The thrill of turning on WBZ and hearing some strange sound, both
beautiful and horrible, but that demanded to be heard again; it
turned out to be "You've Lost That Loving Feeling," a
record that stands just behind "Reach Out I'll Be There"
as means of musical catharsis.
My
temperament being what it is, I often enjoyed hating as much as
loving. That San Francisco shit corrupted the purity of the rock
that I lvoed and I could have led a crusade against it. The Moby
Grape moved me, but those songs about White Rabbits and hippie love
made me laugh when they didn't make me sick. I found more
rock'n'roll in the dubbed-in hysteria on the Rolling Stones Got Live
if You Want It than on most San Francisco albums combined.
For
every moment I remember there are a dozen I've forgotten, but I feel
like they are with me on a night like this, a permanent part of my
consciousness, a feeling lost on my mind but never on my soul. And
then there are those individual experiences so transcendent that I
can remember them as if they happened yesterday: Sam and Dave at the
Soul Together at Madison Square Garden in 1967: every gesture, every
movement, the order of the songs. I would give anything to hear them
sing "When Something's Wrong with My Baby" just the way
they did it that night.
The
obsessions with Otis Redding, Jerry Butler, and B.B. King came a
little bit later; each occupied six months of my time, while I
digested every nuance of every album. Like the Byrds, I turn to them
today and still find, when I least expect it, something new,
something deeply flet, something that speaks to me.
As
I left college in 1969 and went into record production I started
exhausting my seemingly insatiable appetite. I felt no less
intensely than before about certain artists; I just felt that way
about fewer of them. I not only became more discriminating but more
indifferent. I found it especially hard to listen to new faces. I
had accumulated enough musical experience to fall back on when I
needed its companionship but during this period in my life I found I
needed music less and people, whom I spend too much of my life
ignoring, much more.
Today
I listen to music with a certain measure of detachment. I'm a
professional and I make my living commenting on it. There are months
when I hate it, going through the routine just as a shoe salesman
goes through his. I follow films with the passion that music once
held for me. But in my own moments of greatest need, I never give up
the search for sounds that can answer every impulse, consume all
emotion, cleanse and purify - all things that we have no right to
expect from even the greatest works of art but which we can
occasionally derive from them.
Still,
today, if I hear a record I like it is no longer a signal for me to
seek out every other that the artist has made. I take them as they
come, love them, and leave them. Some have stuck - a few that come
quickly to mind are Neil Young's After the Goldrush, Stevie Wonder's
Innervisions, Van Morrison's Tupelo Honey, James Taylor's records,
Valerie Simpson's Exposed, Randy Newman's Sail Away, Exile on Main
Street, Ry Cooder's records, and, very specially, the last three
albums of Joni Mitchell - but many more slip through the mind,
making much fainter impressions than their counterparts of a decade
ago.
But
tonight there is someone I can write of the way I used to write,
without reservations of any kind. Last Thursday, at the Harvard
Square theatre, I saw my rock'n'roll past flash before my eyes. And
I saw something else: I saw rock and roll future and its name is
Bruce Springsteen. And on a night when I needed to feel young, he
made me feel like I was hearing music for the very first time.
When
his two-hour set ended I could only think, can anyone really be this
good; can anyone say this much to me, can rock'n'roll still speak
with this kind of power and glory? And then I felt the sores on my
thighs where I had been pounding my hands in time for the entire
concert and knew that the answer was yes.
Springsteen
does it all. He is a rock'n'roll punk, a Latin street poet, a ballet
dancer, an actor, a joker, bar band leader, hot-shit rhythm guitar
player, extraordinary singer, and a truly great rock'n'roll composer.
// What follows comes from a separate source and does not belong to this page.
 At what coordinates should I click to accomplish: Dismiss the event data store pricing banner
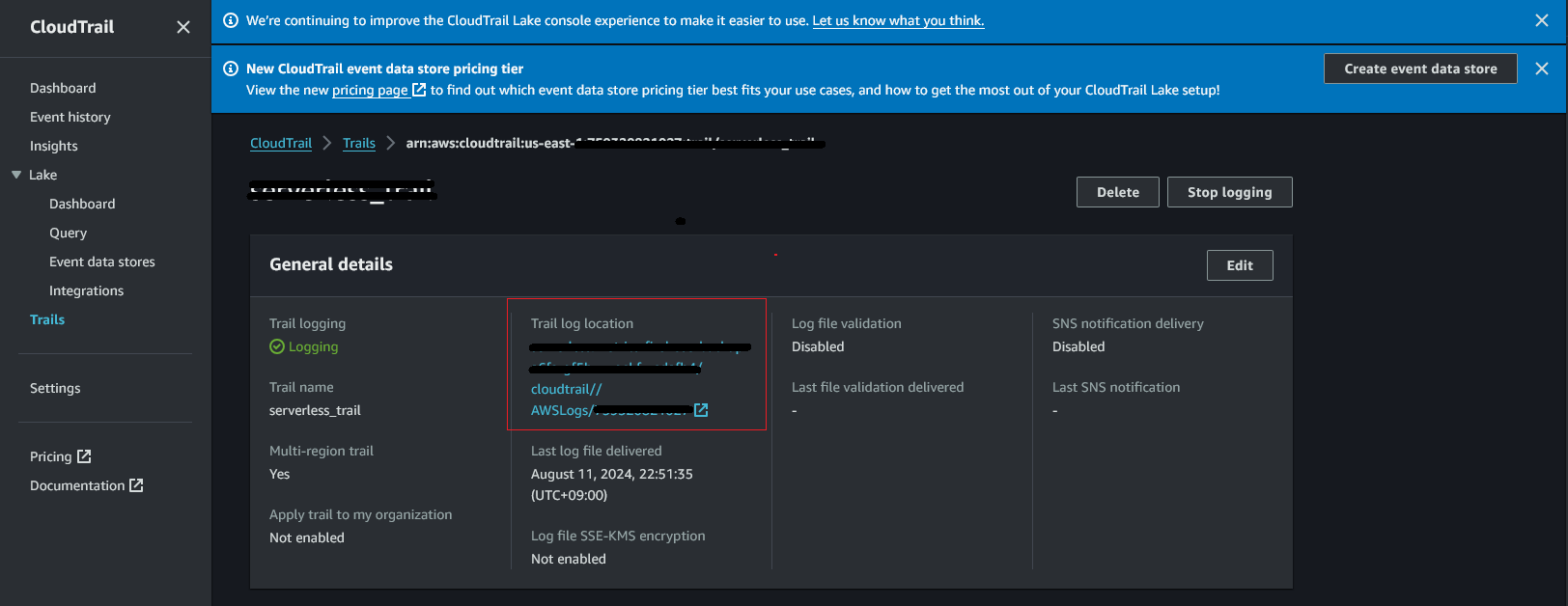[1541, 69]
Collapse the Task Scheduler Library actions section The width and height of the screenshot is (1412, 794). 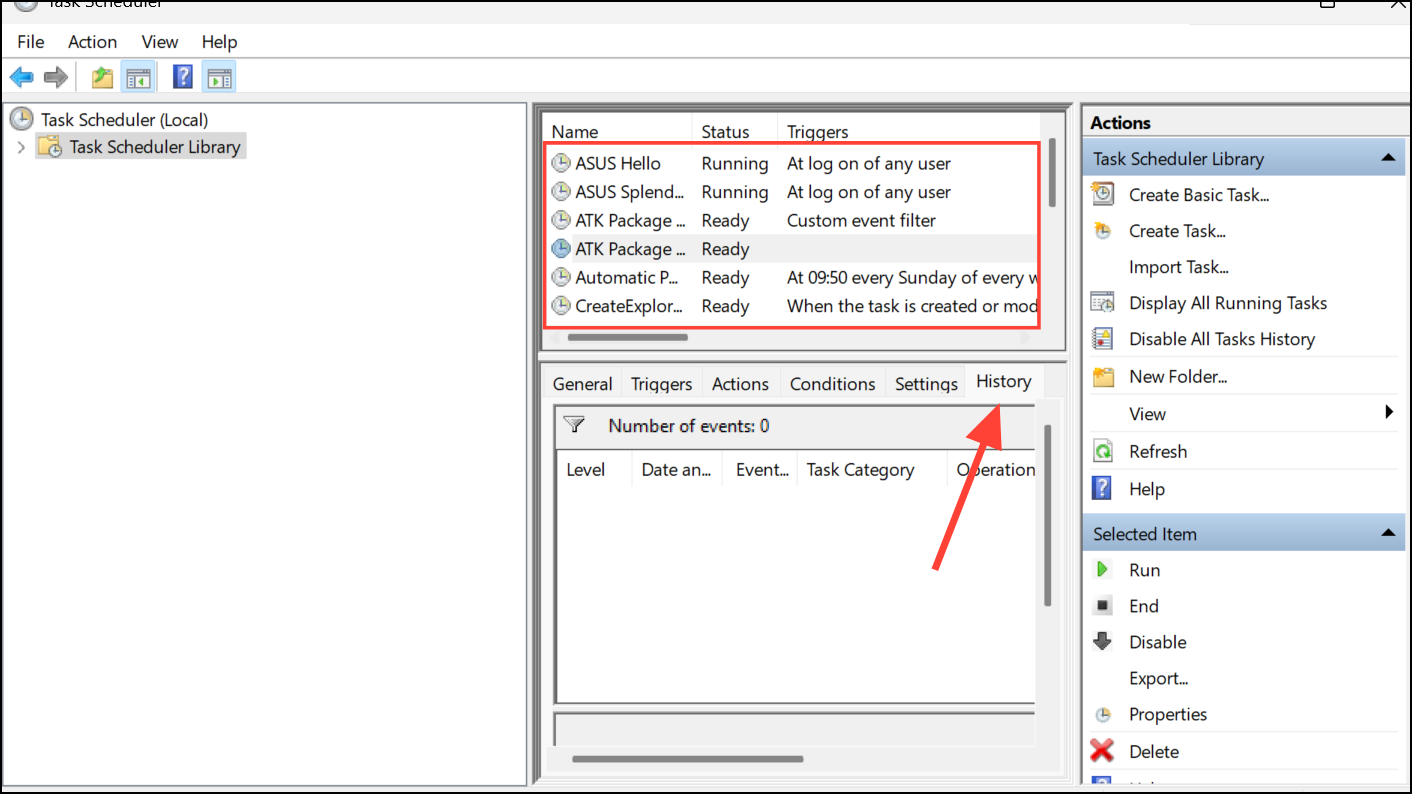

He leads a band like he has been doing it forever. I racked my
brains but simply can't think of a white artist who does so many
things so superbly. There is no one I would rather watch on a stage
today. He opened with his fabulous party record "The E Street
Shuffle" - but he slowed it down so graphically that it seemed
a new song and it worked as well as the old. He took his
overpowering story of a suicide, "For You," and sang it
with just piano accompaniment and a voice that rang out to the very
last row of the Harvard Square theatre. He did three new songs, all
of them street trash rockers, one even with a "Telstar"
guitar introduction and an Eddie Cochran rhythm pattern. We missed
hearing his "Four Winds Blow," done to a fare-thee-well at
his sensational week-long gig at Charley's but "Rosalita"
never sounded better and "Kitty's Back," one of the great
contemporary shuffles, rocked me out of my chair, as I personally
led the crowd to its feet and kept them there.
Bruce
Springsteen is a wonder to look at. Skinny, dressed like a reject
from Sha Na Na, he parades in front of his all-star rhythm band like
a cross between Chuck Berry, early Bob Dylan, and Marlon Brando.
Every gesture, every syllable adds something to his ultimate goal -
to liberate our spirit while he liberates his by baring his soul
through his music. Many try, few succeed, none more than he today.
It's
five o'clock now - I write columns like this as fast as I can for
fear I'll chicken out - and I'm listening to "Kitty's
Back." I do feel old but the record and my memory of the
concert has made me feel a little younger. I still feel the spirit
and it still moves me.
I
bought a new home this week and upstairs in the bedroom is a
sleeping beauty who understands only too well what I try to do with
my records and typewriter. About rock'n'roll, the Lovin' Spoonful
once sang, "I'll tell you about the magic that will free your
soul/ But it's like trying to tell a stranger about rock'n'roll."
Last Thursday, I remembered that the magic still exists and as long
as I write about rock, my mission is to tell a stranger about it -
just as long as I remember that I'm the stranger I'm writing for.